Upon looking back at the sad, unfinished first post I created to start on this blog, I decided I should take this down time, before the Hubs and I depart for Ecuador in December, to actually detail that trip. It was our first ever trip together way back when in 2015 before Beer Flu became a modern day plague on the world, and masks became the reality on planes. It was the first of many international excursions that we would take. We began the trip in Florence, Italy, launching my return to traveling after studying abroad in 2006, and thus explaining my blog name – Redefined Timeline – but that can be read about in my About & Contact.
The then “friend” and I met up at the airport, excited to escape normal life for a couple of weeks. This was pre-experienced traveler status, and I stupidly carted along a suitcase, instead of the much preferred, lighter backpack option. While I didn’t regret it immediately, I would hate myself for days on end after checking into the hotel in Venice. ADA rules do not apply in European towns and cities. However, lugging your annoyingly heavy wheeled-nightmare up dozens of flights of stairs (yes, I may have exaggerated that) is a distinct possibility.
But let’s rewind a little bit… The tiny airport in Florence lacked what we expected to see for security, and it was shocking to two security-conscious Americans. We strode straight off of the plane into what appeared to be an airport terminal. Expecting customs, or at least the European equivalent of TSA, we were confused as we simply continued striding straight out of the terminal and out to a cab stand-type area. Where’s security…? Once over our bewilderment, we hailed a cabbie. The gentleman dropped us off near our hotel, but the semi-secluded entrance was a challenge to find. Are we already in Venice? That’s what the alleyways looked like. Once inside, the unique building was interesting to navigate, very maze-like with not so level floors. Unschooled tourist syndrome rears its ugly head again. When hotels in the EU ask for the number of travelers, they want to honest amount. Having not discovered the wonders of AirBnB yet, nor knowing the hotel would charge an additional fee for additional occupants, we were forced to fork over more Euros. The unintended consequence… upgraded room.
Our room was a loft… the bed on the main level with tall windows and a huge space, and the bathroom upstairs in the loft. The view, unfortunately, backed to an alley with a less-than-desirable scenery outside. At least overlooking a wall allowed for sprinting sparsely-clothed upstairs to the bathroom without worrying about pulling the curtains closed. To compensate, the parlor of the hotel overlooked Piazza della Signoria. Free Wifi and great for people watching! Oh, the outfits people adorn and brave going out in public in.

# # # # # # #

Requirements -
#1 Print the travel post from "Upon looking back" to "About & Contact.".
#2 Answer these questions from the travel post:
(a) In what year did the author study abroad?
(b) What did the hotel parlor overlook?
(c) Where in the hotel room was the bathroom?
#3 Summarize the travel post in two sentences.
The rows after this point are separate from the travel post.

# # # # # # #

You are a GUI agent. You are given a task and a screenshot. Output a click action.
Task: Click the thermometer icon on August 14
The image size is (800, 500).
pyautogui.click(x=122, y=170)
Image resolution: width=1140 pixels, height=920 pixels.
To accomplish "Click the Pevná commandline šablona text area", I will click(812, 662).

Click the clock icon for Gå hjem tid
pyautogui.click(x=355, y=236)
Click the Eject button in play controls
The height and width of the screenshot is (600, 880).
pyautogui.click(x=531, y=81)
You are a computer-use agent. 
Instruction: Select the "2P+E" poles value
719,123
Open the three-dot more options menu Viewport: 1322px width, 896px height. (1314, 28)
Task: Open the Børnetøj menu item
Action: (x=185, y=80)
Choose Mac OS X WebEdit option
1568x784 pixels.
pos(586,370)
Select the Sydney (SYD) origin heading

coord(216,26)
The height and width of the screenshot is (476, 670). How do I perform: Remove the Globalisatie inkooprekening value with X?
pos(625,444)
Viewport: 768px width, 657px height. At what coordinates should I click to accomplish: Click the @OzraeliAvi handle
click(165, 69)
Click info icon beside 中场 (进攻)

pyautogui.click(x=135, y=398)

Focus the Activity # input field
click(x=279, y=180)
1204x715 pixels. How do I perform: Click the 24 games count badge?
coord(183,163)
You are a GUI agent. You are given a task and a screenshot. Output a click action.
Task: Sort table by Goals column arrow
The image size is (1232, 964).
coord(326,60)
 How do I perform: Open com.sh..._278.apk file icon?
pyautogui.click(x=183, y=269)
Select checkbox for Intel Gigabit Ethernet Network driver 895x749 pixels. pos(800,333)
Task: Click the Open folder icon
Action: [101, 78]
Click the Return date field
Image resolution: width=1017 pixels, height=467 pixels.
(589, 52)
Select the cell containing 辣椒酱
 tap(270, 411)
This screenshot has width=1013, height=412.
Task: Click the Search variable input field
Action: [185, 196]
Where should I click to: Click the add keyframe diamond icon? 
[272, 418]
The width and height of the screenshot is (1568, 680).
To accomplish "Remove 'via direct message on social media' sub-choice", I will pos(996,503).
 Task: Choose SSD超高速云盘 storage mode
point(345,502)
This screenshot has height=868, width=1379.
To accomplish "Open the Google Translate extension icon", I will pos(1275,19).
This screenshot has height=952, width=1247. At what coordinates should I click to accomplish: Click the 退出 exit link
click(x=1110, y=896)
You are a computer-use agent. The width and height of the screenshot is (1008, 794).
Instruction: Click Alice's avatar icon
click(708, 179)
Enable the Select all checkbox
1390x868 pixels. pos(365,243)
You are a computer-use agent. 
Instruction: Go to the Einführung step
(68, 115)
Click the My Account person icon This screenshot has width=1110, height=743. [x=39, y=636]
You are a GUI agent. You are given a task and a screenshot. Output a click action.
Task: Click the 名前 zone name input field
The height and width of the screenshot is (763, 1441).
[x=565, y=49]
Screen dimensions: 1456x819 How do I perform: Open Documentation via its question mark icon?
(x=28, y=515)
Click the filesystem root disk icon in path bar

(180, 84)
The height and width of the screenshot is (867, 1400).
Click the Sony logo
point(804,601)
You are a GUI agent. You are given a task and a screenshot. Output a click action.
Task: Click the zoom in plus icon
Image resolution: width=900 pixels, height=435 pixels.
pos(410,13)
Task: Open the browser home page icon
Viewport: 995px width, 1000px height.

# # # # # # #

Solutions per task -
#1
Upon looking back at the sad, unfinished first post I created to start on this blog, I decided I should take this down time, before the Hubs and I depart for Ecuador in December, to actually detail that trip. It was our first ever trip together way back when in 2015 before Beer Flu became a modern day plague on the world, and masks became the reality on planes. It was the first of many international excursions that we would take. We began the trip in Florence, Italy, launching my return to traveling after studying abroad in 2006, and thus explaining my blog name – Redefined Timeline – but that can be read about in my About & Contact.

#2
(a) 2006
(b) Piazza della Signoria
(c) Upstairs in the loft

#3 The author looks back on a first trip with the Hubs in 2015, which began in Florence, Italy, and regrets bringing a heavy suitcase instead of a lighter backpack. After being surprised by the lack of security at the Florence airport, they paid an extra hotel fee for additional occupants and got an upgraded loft room, with a hotel parlor that overlooked Piazza della Signoria.